Task data ::

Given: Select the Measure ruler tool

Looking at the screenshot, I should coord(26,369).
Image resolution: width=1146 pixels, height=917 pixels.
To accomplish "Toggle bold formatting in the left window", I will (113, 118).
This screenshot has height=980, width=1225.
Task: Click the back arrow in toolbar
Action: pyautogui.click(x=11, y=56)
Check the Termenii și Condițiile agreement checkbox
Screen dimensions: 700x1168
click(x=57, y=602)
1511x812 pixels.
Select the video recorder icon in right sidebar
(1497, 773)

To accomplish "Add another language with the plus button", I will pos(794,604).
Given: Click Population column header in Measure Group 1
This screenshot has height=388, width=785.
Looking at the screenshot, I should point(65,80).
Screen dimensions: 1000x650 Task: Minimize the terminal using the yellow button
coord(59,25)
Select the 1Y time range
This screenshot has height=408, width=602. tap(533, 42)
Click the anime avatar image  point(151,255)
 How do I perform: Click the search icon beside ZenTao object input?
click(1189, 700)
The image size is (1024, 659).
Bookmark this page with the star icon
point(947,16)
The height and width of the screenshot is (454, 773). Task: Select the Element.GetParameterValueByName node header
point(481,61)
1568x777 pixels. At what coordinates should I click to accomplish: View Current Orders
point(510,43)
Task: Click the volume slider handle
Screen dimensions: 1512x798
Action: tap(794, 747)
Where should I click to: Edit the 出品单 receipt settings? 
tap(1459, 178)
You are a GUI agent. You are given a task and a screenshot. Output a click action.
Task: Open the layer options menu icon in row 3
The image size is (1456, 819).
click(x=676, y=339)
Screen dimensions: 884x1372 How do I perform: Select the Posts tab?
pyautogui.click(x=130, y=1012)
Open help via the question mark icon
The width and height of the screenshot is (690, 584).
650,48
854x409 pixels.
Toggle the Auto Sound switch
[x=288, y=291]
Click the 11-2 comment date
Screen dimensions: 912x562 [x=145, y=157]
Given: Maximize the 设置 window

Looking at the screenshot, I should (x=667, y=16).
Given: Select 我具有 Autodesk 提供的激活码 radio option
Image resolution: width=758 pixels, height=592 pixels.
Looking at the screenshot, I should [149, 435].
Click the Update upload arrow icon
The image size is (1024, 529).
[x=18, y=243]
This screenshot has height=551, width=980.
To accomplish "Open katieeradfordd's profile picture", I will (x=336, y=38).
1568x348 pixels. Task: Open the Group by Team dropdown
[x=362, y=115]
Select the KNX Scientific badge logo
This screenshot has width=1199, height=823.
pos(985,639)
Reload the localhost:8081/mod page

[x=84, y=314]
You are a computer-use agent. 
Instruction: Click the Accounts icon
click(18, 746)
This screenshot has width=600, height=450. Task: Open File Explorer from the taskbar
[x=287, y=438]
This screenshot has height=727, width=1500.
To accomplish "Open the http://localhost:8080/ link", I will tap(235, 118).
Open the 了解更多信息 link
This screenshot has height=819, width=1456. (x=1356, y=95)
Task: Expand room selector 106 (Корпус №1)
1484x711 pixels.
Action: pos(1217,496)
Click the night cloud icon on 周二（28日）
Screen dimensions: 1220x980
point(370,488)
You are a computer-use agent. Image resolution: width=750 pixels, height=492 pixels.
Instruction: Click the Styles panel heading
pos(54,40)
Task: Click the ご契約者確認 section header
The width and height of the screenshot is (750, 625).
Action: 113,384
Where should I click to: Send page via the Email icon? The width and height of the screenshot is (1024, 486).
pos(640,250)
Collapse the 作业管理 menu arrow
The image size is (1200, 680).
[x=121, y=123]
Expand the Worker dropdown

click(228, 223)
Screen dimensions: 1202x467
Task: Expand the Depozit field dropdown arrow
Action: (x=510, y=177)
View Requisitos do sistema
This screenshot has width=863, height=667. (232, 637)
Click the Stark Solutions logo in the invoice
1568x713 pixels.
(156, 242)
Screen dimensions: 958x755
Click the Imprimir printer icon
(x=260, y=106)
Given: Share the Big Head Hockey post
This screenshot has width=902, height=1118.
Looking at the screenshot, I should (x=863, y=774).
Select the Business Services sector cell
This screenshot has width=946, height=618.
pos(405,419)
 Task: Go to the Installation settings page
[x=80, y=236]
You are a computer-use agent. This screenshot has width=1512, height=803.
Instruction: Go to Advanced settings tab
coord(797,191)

Exercise brief :: Reproduce all of the material above word for word, line by line, without changing anything.

Answer to the task ::
Given: Select the Measure ruler tool

Looking at the screenshot, I should coord(26,369).
Image resolution: width=1146 pixels, height=917 pixels.
To accomplish "Toggle bold formatting in the left window", I will (113, 118).
This screenshot has height=980, width=1225.
Task: Click the back arrow in toolbar
Action: pyautogui.click(x=11, y=56)
Check the Termenii și Condițiile agreement checkbox
Screen dimensions: 700x1168
click(x=57, y=602)
1511x812 pixels.
Select the video recorder icon in right sidebar
(1497, 773)

To accomplish "Add another language with the plus button", I will pos(794,604).
Given: Click Population column header in Measure Group 1
This screenshot has height=388, width=785.
Looking at the screenshot, I should point(65,80).
Screen dimensions: 1000x650 Task: Minimize the terminal using the yellow button
coord(59,25)
Select the 1Y time range
This screenshot has height=408, width=602. tap(533, 42)
Click the anime avatar image  point(151,255)
 How do I perform: Click the search icon beside ZenTao object input?
click(1189, 700)
The image size is (1024, 659).
Bookmark this page with the star icon
point(947,16)
The height and width of the screenshot is (454, 773). Task: Select the Element.GetParameterValueByName node header
point(481,61)
1568x777 pixels. At what coordinates should I click to accomplish: View Current Orders
point(510,43)
Task: Click the volume slider handle
Screen dimensions: 1512x798
Action: tap(794, 747)
Where should I click to: Edit the 出品单 receipt settings? 
tap(1459, 178)
You are a GUI agent. You are given a task and a screenshot. Output a click action.
Task: Open the layer options menu icon in row 3
The image size is (1456, 819).
click(x=676, y=339)
Screen dimensions: 884x1372 How do I perform: Select the Posts tab?
pyautogui.click(x=130, y=1012)
Open help via the question mark icon
The width and height of the screenshot is (690, 584).
650,48
854x409 pixels.
Toggle the Auto Sound switch
[x=288, y=291]
Click the 11-2 comment date
Screen dimensions: 912x562 [x=145, y=157]
Given: Maximize the 设置 window

Looking at the screenshot, I should (x=667, y=16).
Given: Select 我具有 Autodesk 提供的激活码 radio option
Image resolution: width=758 pixels, height=592 pixels.
Looking at the screenshot, I should [149, 435].
Click the Update upload arrow icon
The image size is (1024, 529).
[x=18, y=243]
This screenshot has height=551, width=980.
To accomplish "Open katieeradfordd's profile picture", I will (x=336, y=38).
1568x348 pixels. Task: Open the Group by Team dropdown
[x=362, y=115]
Select the KNX Scientific badge logo
This screenshot has width=1199, height=823.
pos(985,639)
Reload the localhost:8081/mod page

[x=84, y=314]
You are a computer-use agent. 
Instruction: Click the Accounts icon
click(18, 746)
This screenshot has width=600, height=450. Task: Open File Explorer from the taskbar
[x=287, y=438]
This screenshot has height=727, width=1500.
To accomplish "Open the http://localhost:8080/ link", I will tap(235, 118).
Open the 了解更多信息 link
This screenshot has height=819, width=1456. (x=1356, y=95)
Task: Expand room selector 106 (Корпус №1)
1484x711 pixels.
Action: pos(1217,496)
Click the night cloud icon on 周二（28日）
Screen dimensions: 1220x980
point(370,488)
You are a computer-use agent. Image resolution: width=750 pixels, height=492 pixels.
Instruction: Click the Styles panel heading
pos(54,40)
Task: Click the ご契約者確認 section header
The width and height of the screenshot is (750, 625).
Action: 113,384
Where should I click to: Send page via the Email icon? The width and height of the screenshot is (1024, 486).
pos(640,250)
Collapse the 作业管理 menu arrow
The image size is (1200, 680).
[x=121, y=123]
Expand the Worker dropdown

click(228, 223)
Screen dimensions: 1202x467
Task: Expand the Depozit field dropdown arrow
Action: (x=510, y=177)
View Requisitos do sistema
This screenshot has width=863, height=667. (232, 637)
Click the Stark Solutions logo in the invoice
1568x713 pixels.
(156, 242)
Screen dimensions: 958x755
Click the Imprimir printer icon
(x=260, y=106)
Given: Share the Big Head Hockey post
This screenshot has width=902, height=1118.
Looking at the screenshot, I should (x=863, y=774).
Select the Business Services sector cell
This screenshot has width=946, height=618.
pos(405,419)
 Task: Go to the Installation settings page
[x=80, y=236]
You are a computer-use agent. This screenshot has width=1512, height=803.
Instruction: Go to Advanced settings tab
coord(797,191)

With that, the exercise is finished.